When a hotel’s marketing team leverages revenue management data, they can better:
- Address forecast periods of low demand with highly targeted, segmented email marketing campaigns
- Mitigate last minute cancellations with quickly created, targeted campaigns
- Create upsell campaigns to drive additional revenue
- Gain insights into all segments to help inform the optimal mix of business (discussed in more detail below)
Revenue managers also need to be in lockstep with sales managers, especially where corporate business is a significant portion of occupied rooms. And often revenue management is the final authorizer for corporate rates. Given such high cross-functional integration, revenue teams are starting to get more involved in marketing and sales-related technology decisions.
4. Test on a small subset of your database first
Most organizations cannot wait to get started with marketing automation.
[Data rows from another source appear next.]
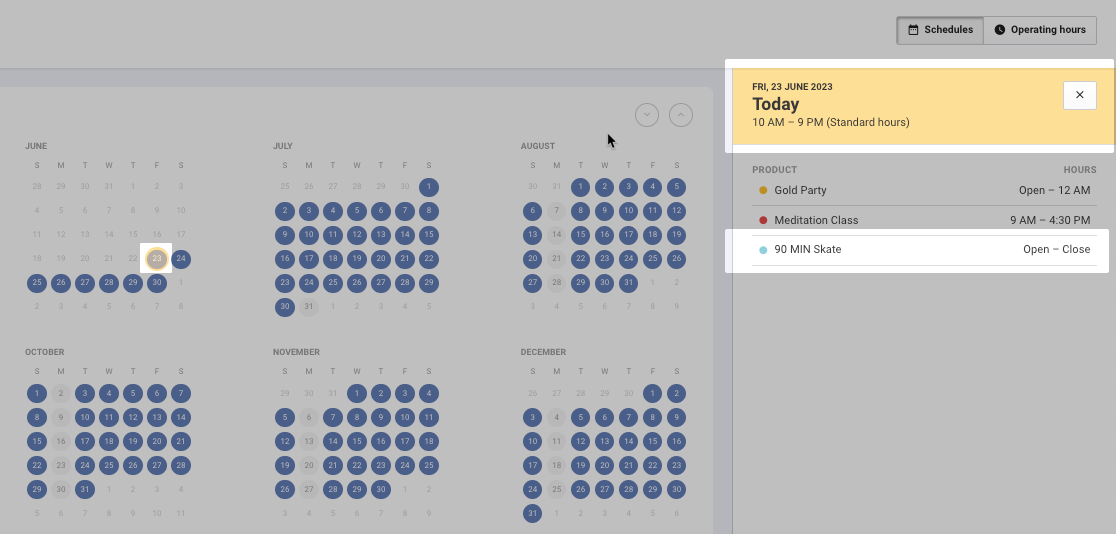The height and width of the screenshot is (534, 1116).
Task: Click the orange Gold Party color dot
Action: click(763, 190)
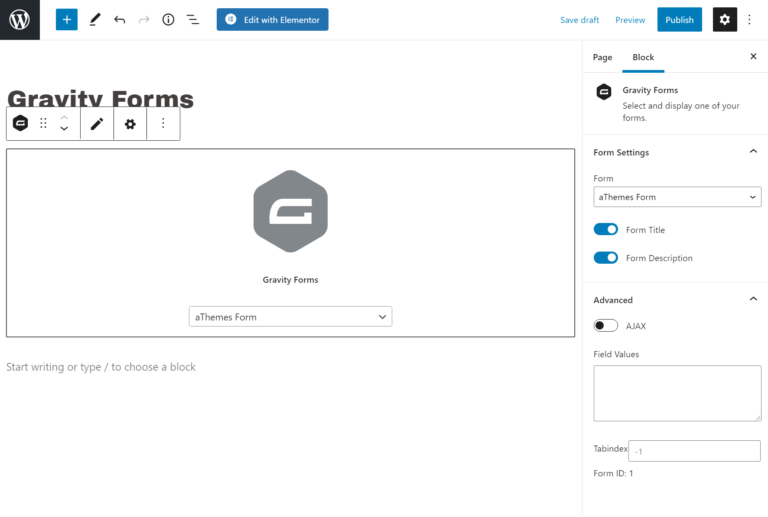This screenshot has width=768, height=517.
Task: Collapse the Advanced section
Action: coord(753,299)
However, it’s important to run tests with smaller subsets of your database to see what’s working and what’s not working, so you don’t cause a massive spike in opt outs, or worse, spam reports. Every hotel’s customer base is going to be a little bit different, so take time to test on small samples to see how they respond to your new marketing capabilities.
It’s also a good idea to warm up your IP address before you jump into marketing automation with both feet. CLICK HERE to access our on-demand webinar, Email Marketing Best Practices for Hoteliers, which includes information on how to warm up your IP address.
5. Have patience
Ultimately it takes time to get hotel marketing automation working. It requires discipline and commitment as well as buy-in from multiple stakeholders within multiple parts of the organization, including marketing, operations, revenue management, and sales.
When implemented correctly, marketing automation really can be a boon to hoteliers that are looking to be movers and shakers in the hospitality industry. However in all the excitement surrounding this emerging technology, it’s incumbent upon hotel marketers to be cognizant of the issues that can arise, and to therefore prepare their organizations accordingly. With the right alignment of goals across departments, maximum profitability can be achieved.